RECORDS SHOWN section start

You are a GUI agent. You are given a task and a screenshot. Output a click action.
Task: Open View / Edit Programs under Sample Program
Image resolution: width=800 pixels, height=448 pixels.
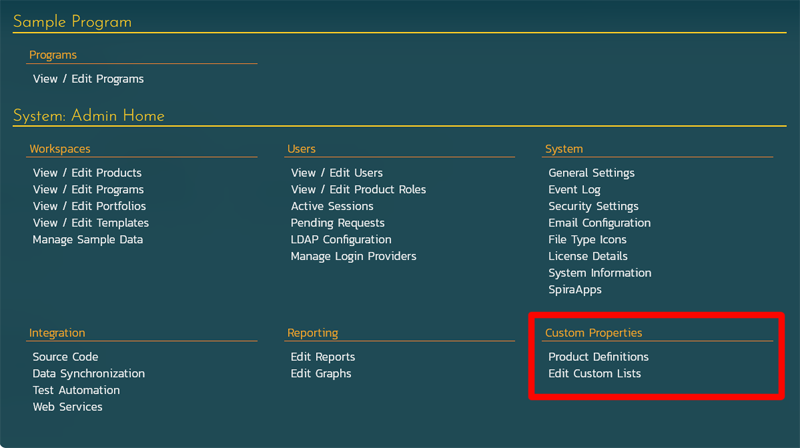click(x=88, y=79)
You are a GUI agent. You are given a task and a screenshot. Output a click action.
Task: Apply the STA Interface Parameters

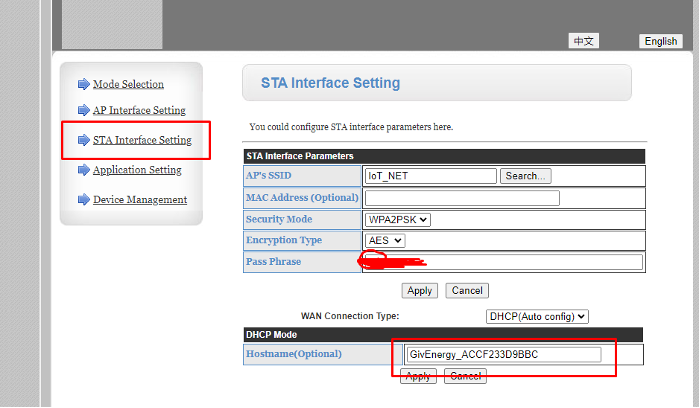click(x=419, y=290)
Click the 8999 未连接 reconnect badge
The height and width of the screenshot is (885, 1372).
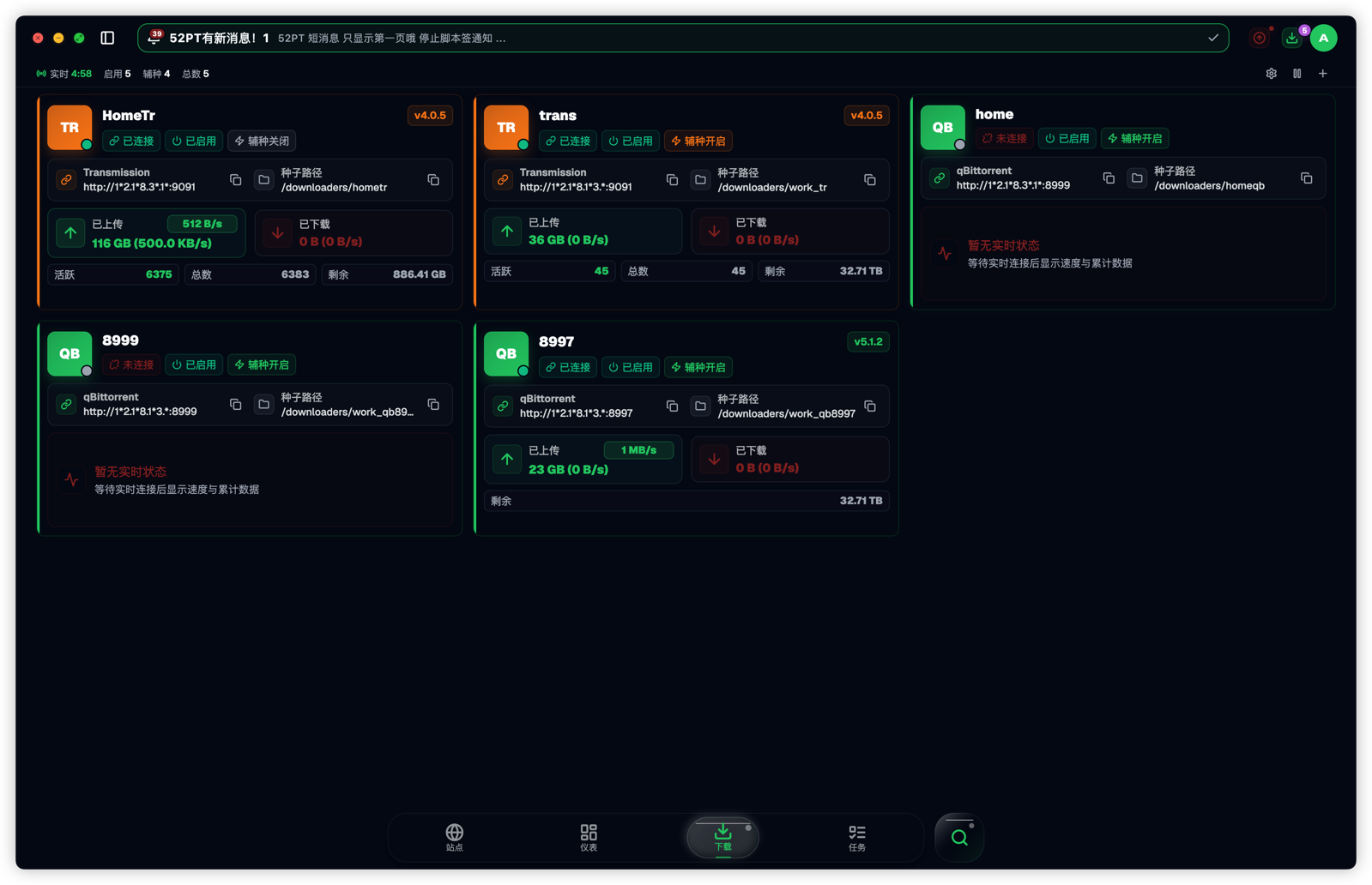(131, 364)
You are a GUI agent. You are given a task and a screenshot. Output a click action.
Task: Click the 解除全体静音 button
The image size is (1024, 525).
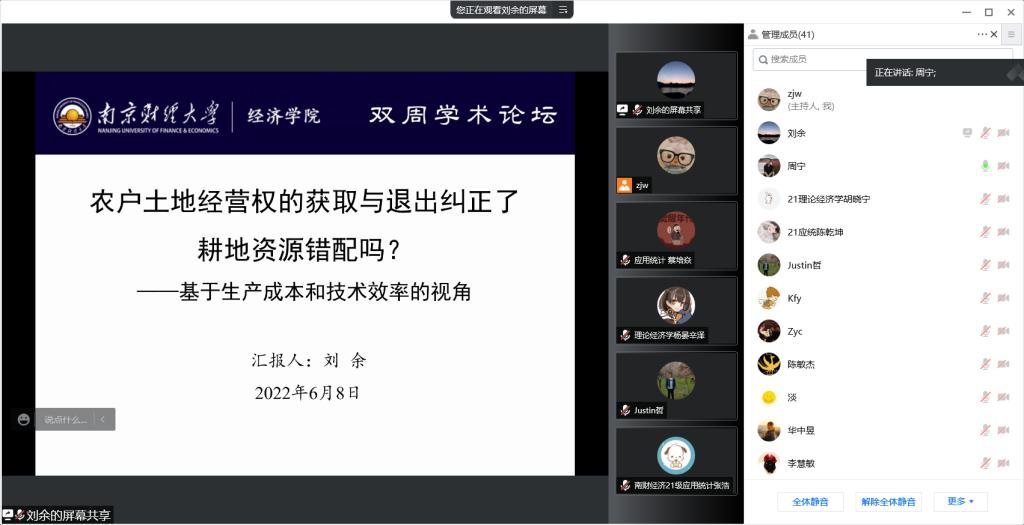[x=888, y=502]
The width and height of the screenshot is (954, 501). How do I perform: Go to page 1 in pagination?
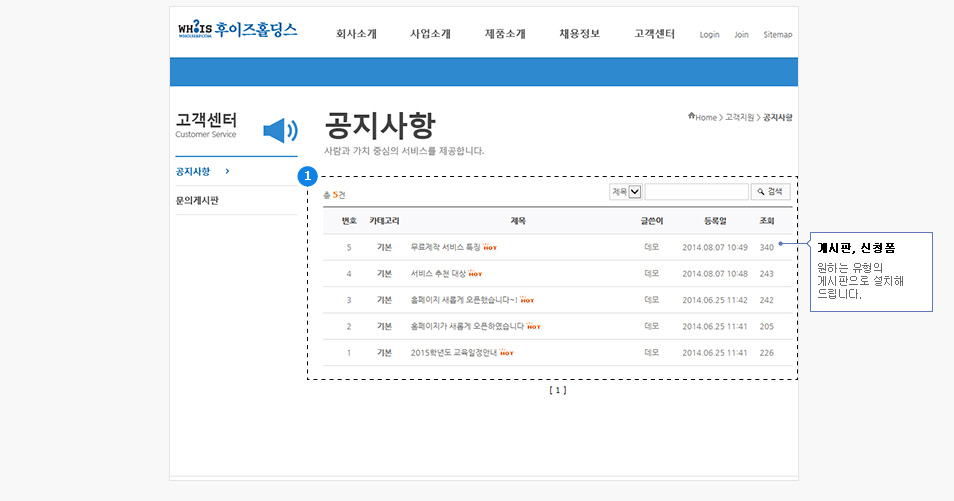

RECORDS SHOWN section end

PROBLEM TO SOLVE: Please print exactly the lines running from the line with "The image size is (1024, 525)." through the final line of the material, and nothing more. Keep pictures out.

TASK ANSWER:
The image size is (1024, 525).
[x=888, y=502]
The width and height of the screenshot is (954, 501). How do I perform: Go to page 1 in pagination?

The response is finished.